L'introduction du principe de l'épuisement régional unilatéral ne reflète pas seulement la volonté de notre commission et celle du Conseil des Etats, mais aussi celle de différents gouvernements cantonaux qui ont eu, au cours de la procédure de consultation, l'occasion de se prononcer et ont eux aussi soutenu ce principe.
Monsieur Spuhler et Monsieur Schneider, en maintenant le principe de l'épuisement national, confèrent au détenteur du brevet la possibilité d'adapter les prix à la grande diversité des conditions économiques et juridiques des différents pays. Monsieur Schneider et Monsieur Spuhler entendent donc permettre aux entreprises de cloisonner le marché et par conséquent de réaliser des gains supérieurs à ceux obtenus par un même produit sur un marché extérieur. Les défenseurs de ce principe signalent que la différenciation des prix se justifie pour couvrir une partie des coûts de la recherche.
La majorité de la commission estime quant à elle que la règle de l'épuisement national est contraire à la libre circulation des biens et favorise surtout les grandes entreprises internationales non domiciliées en Suisse, et ce particulièrement au détriment des PME et des consommateurs.
C'est la raison pour laquelle la commission a rejeté, par 14 voix contre 11, la proposition défendue par la minorité Schneider. La majorité de la commission vous invite à en faire autant.
Il y a également une proposition de la minorité Wandfluh à l'alinéa 5. Ici, la majorité vous propose d'exclure les produits aux prix administrés, c'est-à-dire les produits brevetés dont les prix sont fixés ou contrôlés par un organe étatique. La majorité de la commission a estimé qu'il était plus judicieux de faire une distinction en la matière. S'il est vrai que cette exception favorise surtout l'industrie pharmaceutique, il n'en reste pas moins vrai que cette même industrie doit accepter des règles du jeu différentes que les autres branches économiques qui ne connaissent pas les prix administrés.
Dans ce même contexte, la majorité de la commission a estimé qu'il importait par ailleurs de veiller à la sécurité des médicaments et à la protection contre les contrefaçons. C'est la raison pour laquelle elle a opté pour cette exception.
Certes, les puristes ont raison. L'exception pour une branche peut paraître choquante, toutefois cette exception se justifie pour des raisons de sécurité. Toutefois - je tiens simplement à le signaler ici -, cette mesure qui vise à biffer l'alinéa 5, comme le propose la minorité Wandfluh, n'est autre qu'un stratagème pour faire échouer l'ouverture unilatérale telle que vous la propose la majorité de la commission, car Monsieur Wandfluh veut maintenir le principe de l'épuisement national.

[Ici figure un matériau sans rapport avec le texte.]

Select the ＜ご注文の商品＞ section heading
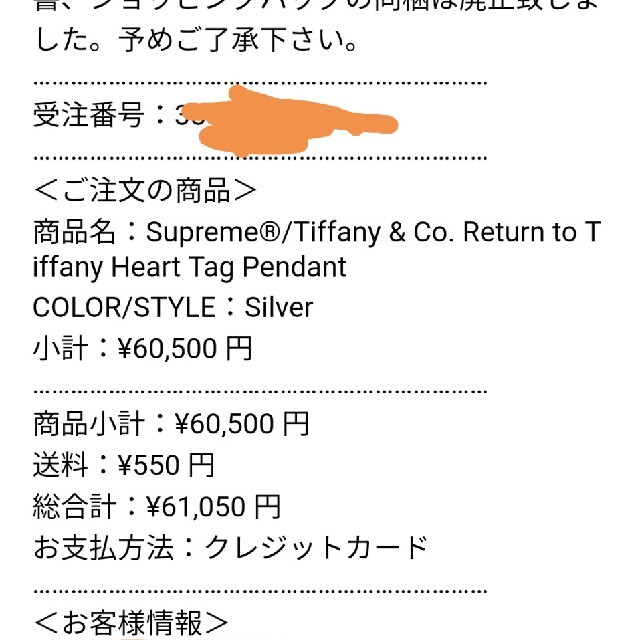Screen dimensions: 640x640 (145, 191)
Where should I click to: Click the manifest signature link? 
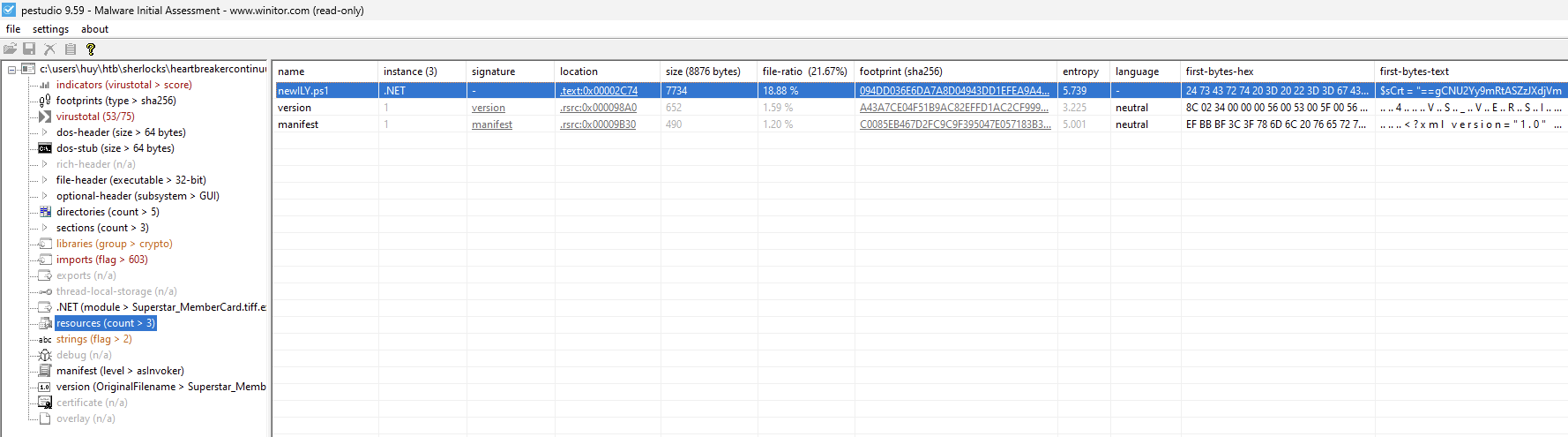491,124
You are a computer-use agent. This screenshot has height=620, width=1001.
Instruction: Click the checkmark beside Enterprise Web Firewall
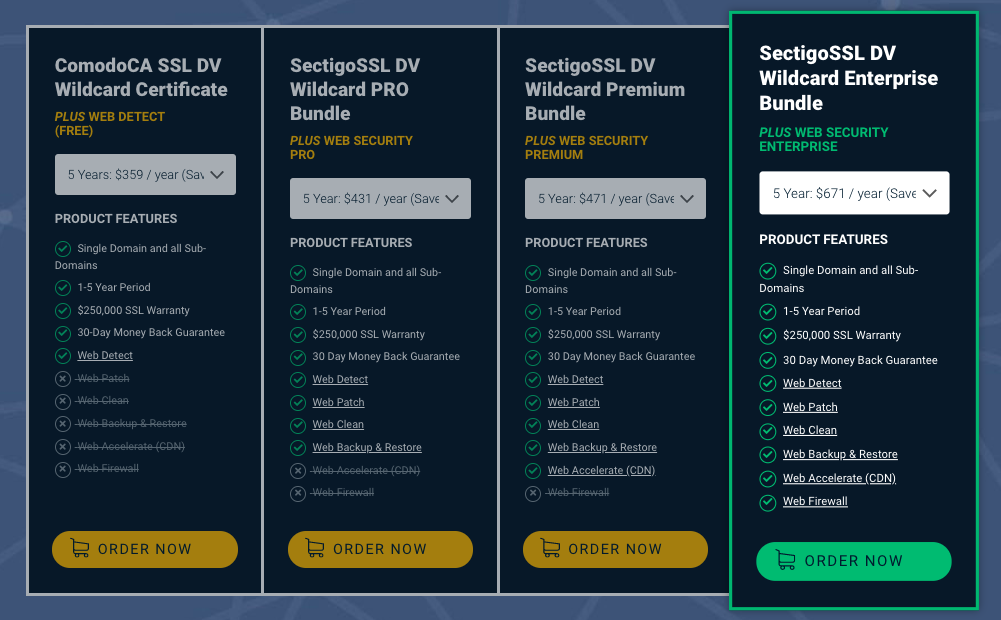click(x=767, y=501)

C'est la raison pour laquelle la majorité de la commission vous invite à rejeter la proposition de la minorité Wandfluh.
Quant à la proposition Markwalder Bär, elle ne nous a pas été soumise en commission. Il ne nous appartient donc pas, [PAGE 1509] en tant que commissaires, de prendre position sur cet amendement. Madame la conseillère fédérale Widmer-Schlumpf a déjà dit ce qu'elle en pensait et la rapporteure de langue allemande en a fait de même. J'en resterai donc là.
Je vous invite donc à suivre les propositions de la majorité de la commission.